Recently people at work have been asking my advice on how to run post implementation reviews of major programmes so I thought I’d write up my thoughts. I believe there are two types of post implementation review and I recommend doing both. The first type happens in Project Closure and the second happens after the project has finished, i.e. Post Project.
Reviewing the Project during Project Closure
Project Closure is just that. The time when the team is wrapping up and going home. This is an ideal opportunity to review how the project went. The process is a bit similar to retrospectives run during the project (see Agile Project Monitoring and Control) but there are two key differences:
- The scope of the review is the entire lifetime of the project rather than a subset (like the most recent timebox)
- The team won’t be around to implement any actions’
Basically get everybody together for a workshop with the following agenda:
- Set the stage: Introductions and Agenda
- Gather data: Timeline – What significant events happened when?
- Generate insights: Things that went well, went badly, things we learned, novel ideas, and things to thank people for (“bouquets”)

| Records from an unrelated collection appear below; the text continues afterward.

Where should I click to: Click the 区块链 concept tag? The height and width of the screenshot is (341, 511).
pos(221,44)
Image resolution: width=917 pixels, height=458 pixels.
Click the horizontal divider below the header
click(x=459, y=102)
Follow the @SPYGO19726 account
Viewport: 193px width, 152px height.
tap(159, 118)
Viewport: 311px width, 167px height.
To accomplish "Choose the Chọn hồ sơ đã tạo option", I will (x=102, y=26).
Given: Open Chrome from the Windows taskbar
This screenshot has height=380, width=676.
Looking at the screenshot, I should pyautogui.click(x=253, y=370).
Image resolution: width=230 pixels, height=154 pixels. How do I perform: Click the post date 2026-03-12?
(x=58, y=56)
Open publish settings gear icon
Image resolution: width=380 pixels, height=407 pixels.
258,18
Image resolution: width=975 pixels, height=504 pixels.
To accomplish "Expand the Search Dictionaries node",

- Action plan: Specific actions to do to improve the process in future – Which ones to actually do – Who will do them – When
- Close: Summarise actions, thanks, bye
The timeline is essential as it reminds everybody of the key events during the project. It includes when key people joined, when people left, the major milestones and/or releases. Whatever. It serves not only as a memory jogger but also an opportunity to vent.

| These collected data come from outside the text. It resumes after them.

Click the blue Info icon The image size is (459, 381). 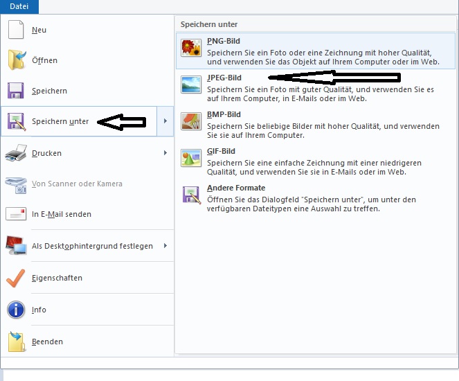(x=16, y=310)
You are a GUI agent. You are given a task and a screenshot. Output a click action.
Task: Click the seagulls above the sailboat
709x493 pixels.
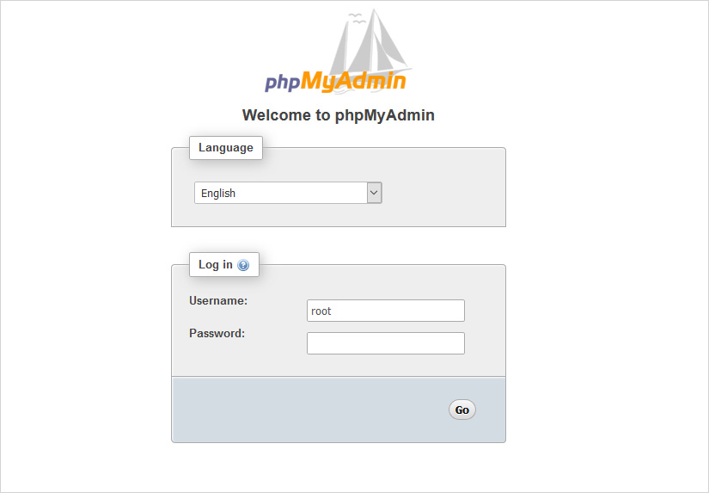[358, 19]
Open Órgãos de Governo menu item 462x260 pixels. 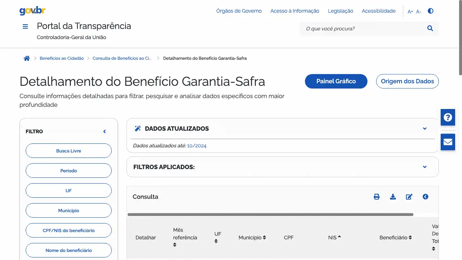coord(239,11)
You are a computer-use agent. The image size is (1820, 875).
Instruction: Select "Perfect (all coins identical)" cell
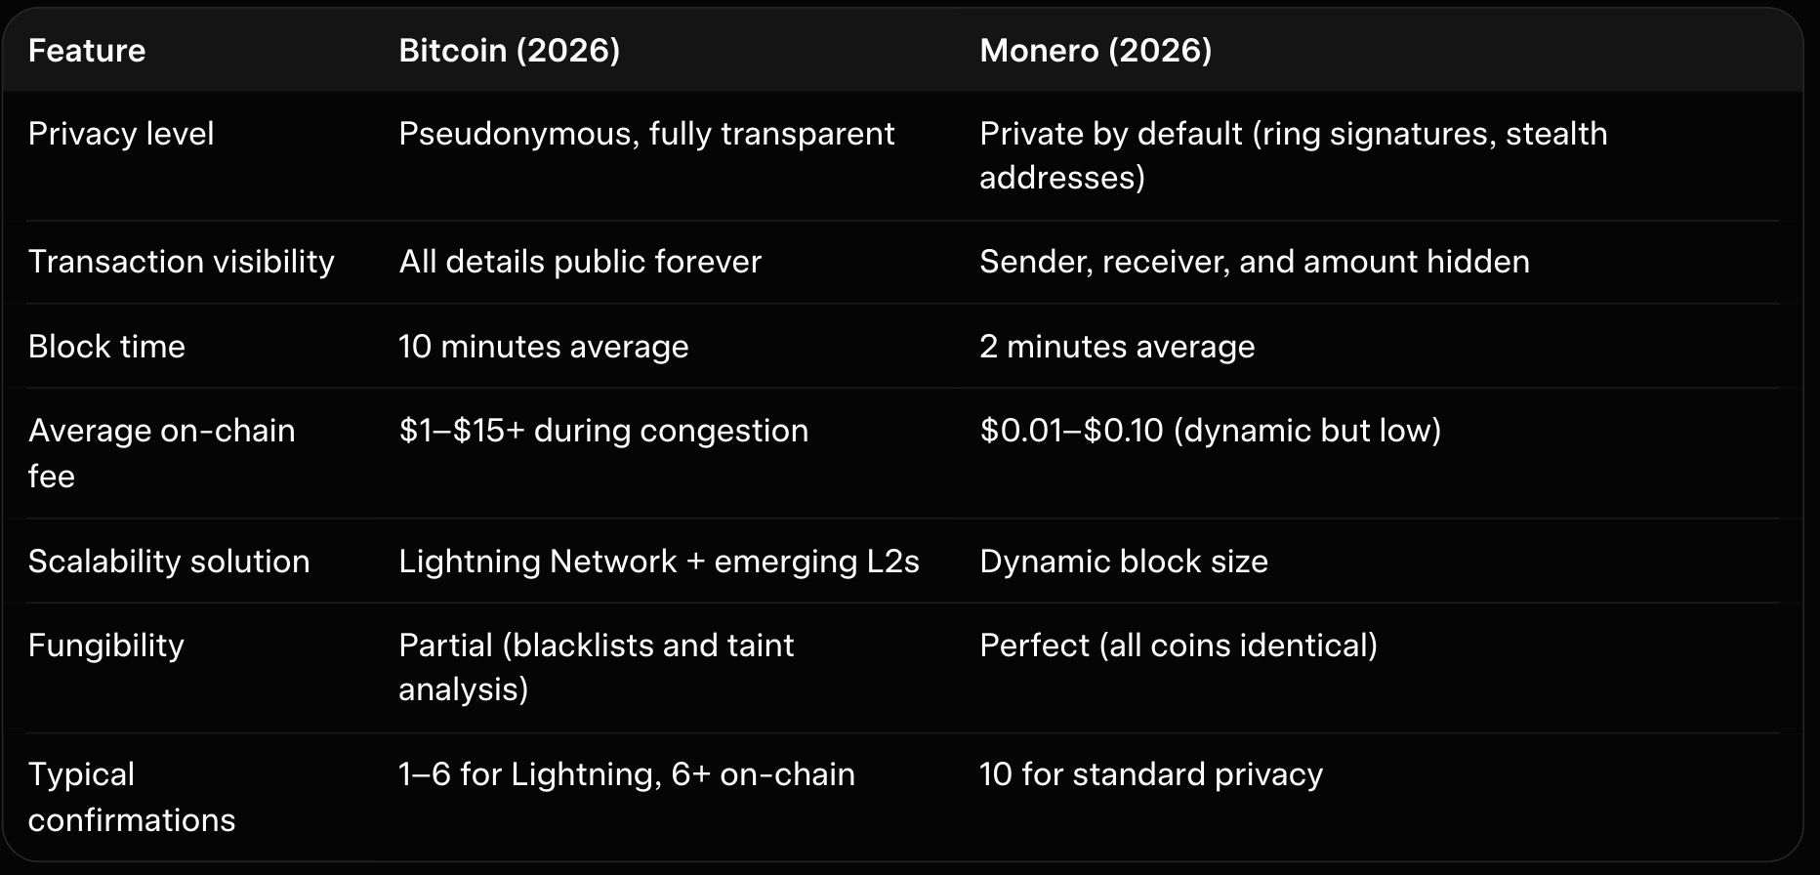(1179, 646)
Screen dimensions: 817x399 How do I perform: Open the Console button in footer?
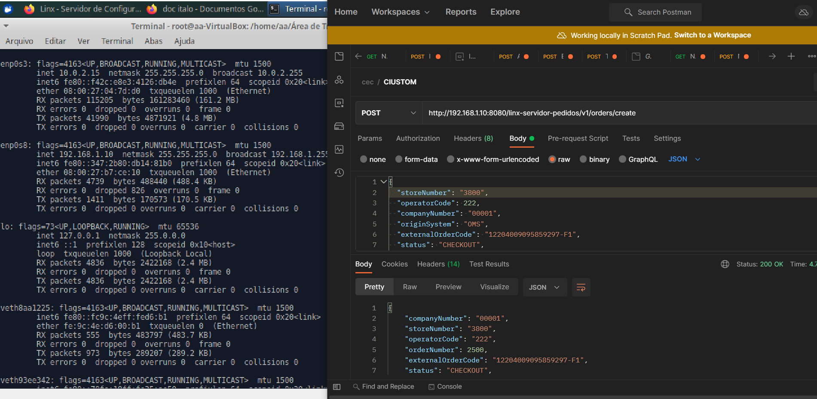445,387
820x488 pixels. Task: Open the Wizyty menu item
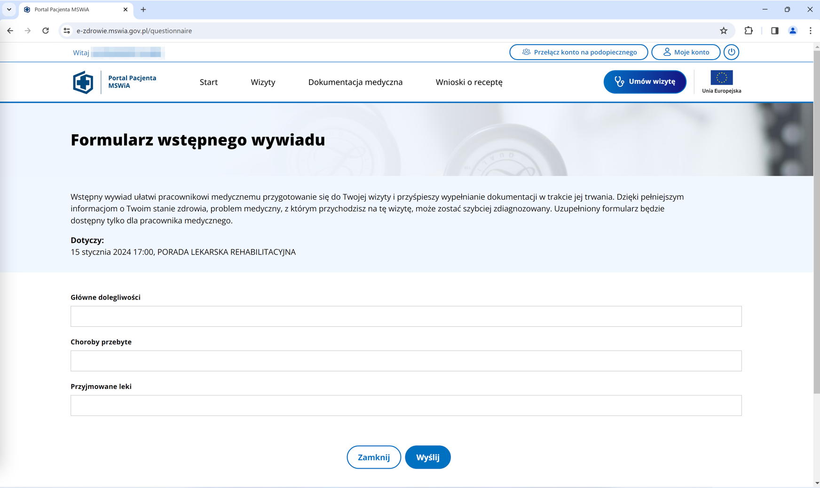click(263, 82)
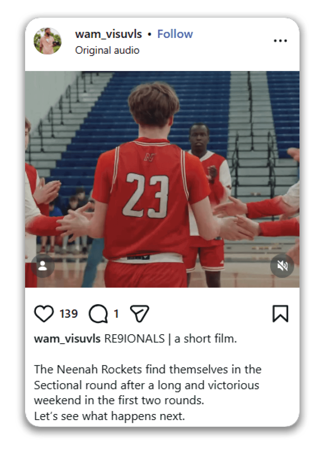326x459 pixels.
Task: View the 139 likes count
Action: coord(68,314)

The insights are in some ways a rehash of the timeline but with a focus on good stuff and bad stuff. Typically teams want to keep doing the good stuff and fix some, but not necessarily all, of the bad stuff.
The action plan refines this into specific action points. But most importantly it must include a filtering process to highlight the most important, significant, valuable actions. During a normal retrospective the team decides which of the action points they will implement in the near future. But during Project Closure the team has to decide which actions to recommend that the organisation undertakes, after the project team is gone. It is better to restrict the recommendations to a few key ones rather than everything. The fewer they are, the more likely they will get done.

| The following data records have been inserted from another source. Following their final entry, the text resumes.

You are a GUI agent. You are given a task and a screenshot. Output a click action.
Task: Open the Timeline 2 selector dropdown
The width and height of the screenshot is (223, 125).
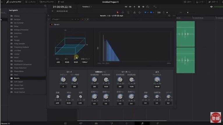click(87, 6)
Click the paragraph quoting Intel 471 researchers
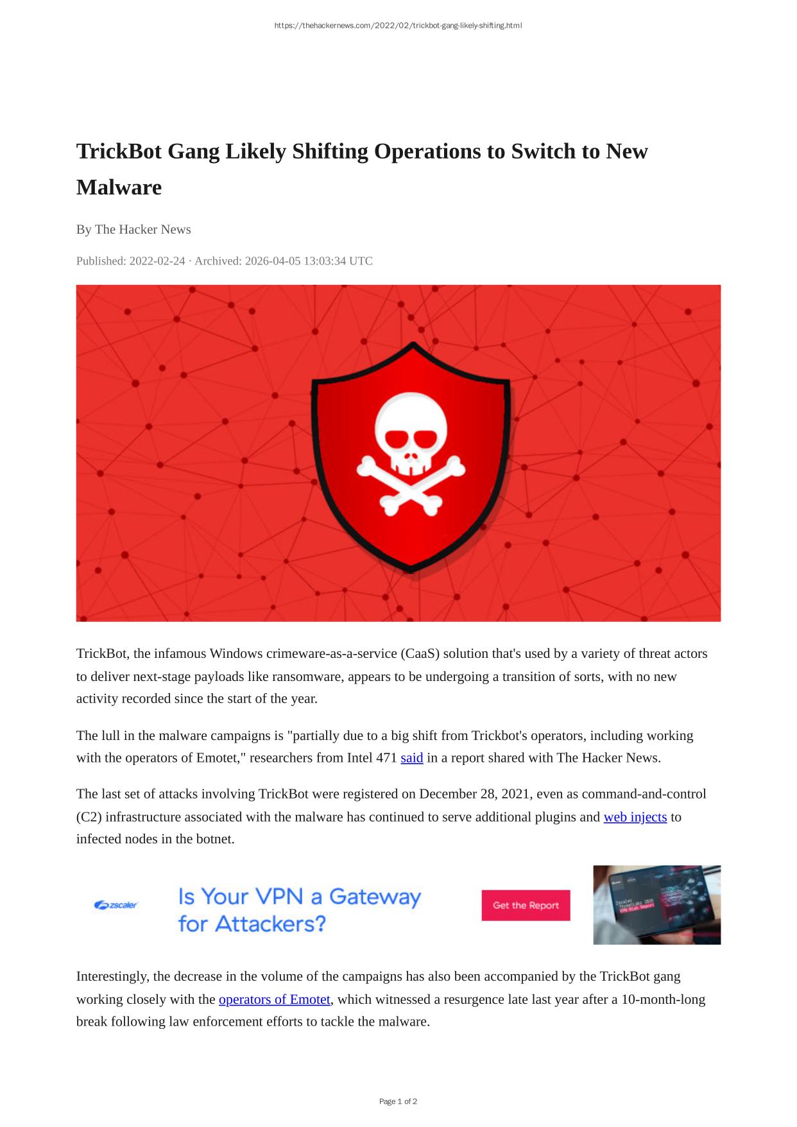The image size is (797, 1127). [385, 746]
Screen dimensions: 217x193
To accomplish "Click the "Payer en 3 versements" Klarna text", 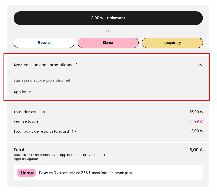I will click(x=74, y=173).
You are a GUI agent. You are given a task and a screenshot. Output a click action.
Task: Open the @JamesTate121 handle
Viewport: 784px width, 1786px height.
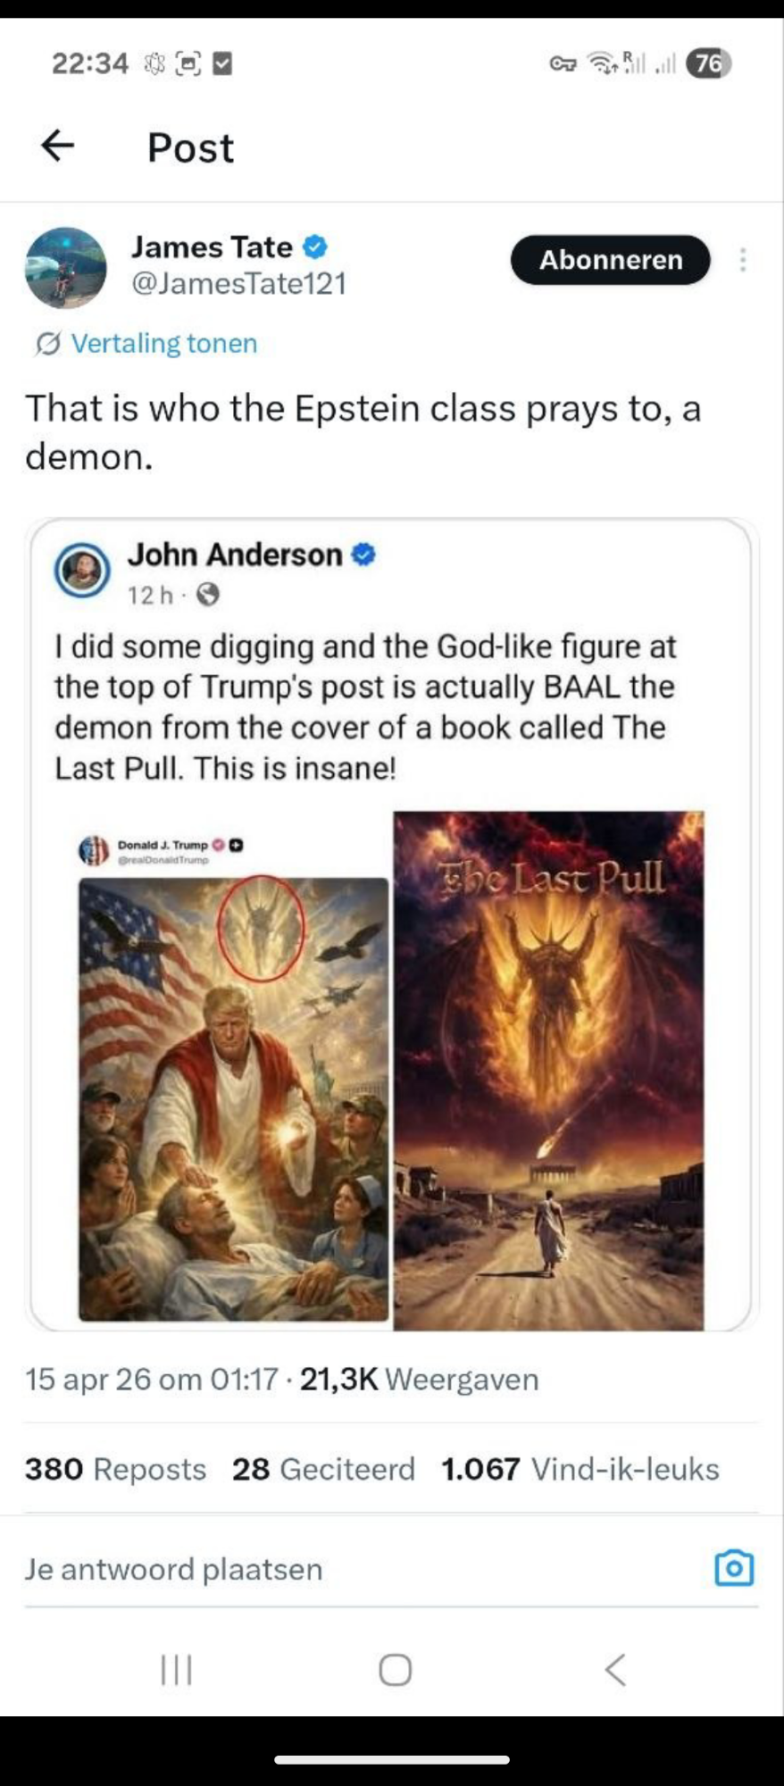[239, 284]
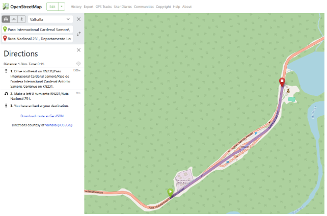327x216 pixels.
Task: Select bicycle routing mode icon
Action: click(x=14, y=19)
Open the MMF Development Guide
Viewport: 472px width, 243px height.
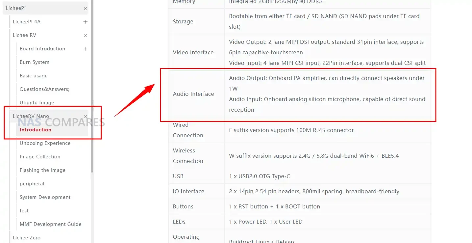click(50, 224)
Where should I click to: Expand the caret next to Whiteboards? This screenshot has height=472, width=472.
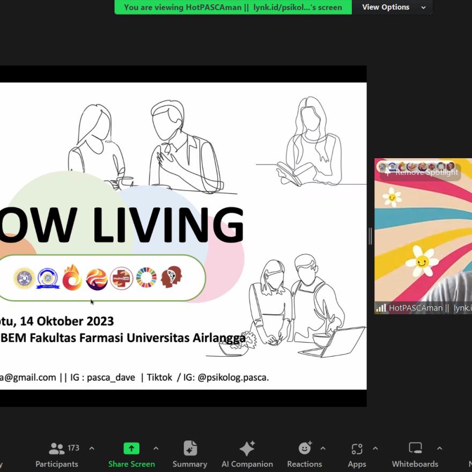tap(440, 448)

For larger projects and programmes I recommend getting somebody outside the team to run the review as this is more likely to bring out any tensions between sub-teams. The reviewer will have to run several of the review workshops, more-or-less one for each sub-team. I have, when in the role of reviewer, supplemented the workshops with interviews of key stakeholders and mass questionnaires. Interviews can be formal or just "having coffee". I’m less keen on questionnaires. They have their place but don’t return as rich data as a workshop or other face-to-face interaction will. Questionnaires are also slightly problematic as responses are most likely from people with a chip on their shoulder. All of this material has to collated into a final report. Actually I find two reports to be better – one being a high level summary (often a powerpoint presentation) and leaving the gory details for a document. Where ever possible I quote the words of the participants in the reports to make them more real.
Reviewing Objectives Post-Project
The other type of review happens long after the project team are gone, very much Post Project. Often 3-6 months. The question is, did the project meet the original objectives? Basically go back to the Project Brief (Pre-project) and check that the promised outcomes of the initiative were actually met.
The specific objectives will vary from project to project, but in my field projects are often about delivering a product or significant product enhancement. So the review would focus on the product. Did it meet the business need? Did it achieve the return on investment? If a web based product, did it it get the target reach? The Product Owner is responsible for organising the review and accountable for the results.
As I mentioned in Pre-project, Marty Cagan of the Silicon Valley Product Group suggests we provide good answers to nine questions before pursuing an opportunity. These questios define both the objectives and the constraints of the project so it is worth reviewing how things panned out in reality. The nine questions of the Opportunity Assessment are:
- Exactly what problem will this solve? (value proposition)
- For whom do we solve that problem? (target market)
- How will we measure success? (business metrics)
- What alternatives are out there? (competitive landscape)
- Why we are best suited to pursue this? (our differentiator)
- Why now? (market window)
- How will we deploy this? (gentle deployment strategy)
- What is the preliminary estimated cost? (small/medium/large)
- What factors are critical to success? (solution requirements)
Programmes focus more on the delivery of organisational benefits so that is what the review will concentrate on. Was the savings target realised? Was productivity increased? Are people collaborating more? What ever.
I used Steven’s workshop approach recently to drive out lessons learnt from a project as part of a PIR. Having not been involved in the project, and with most of the team having left the BBC, this approach was invaluable. The timeline in particular helped to both refresh memories, and focussed discussion really well. I will definately be using this again.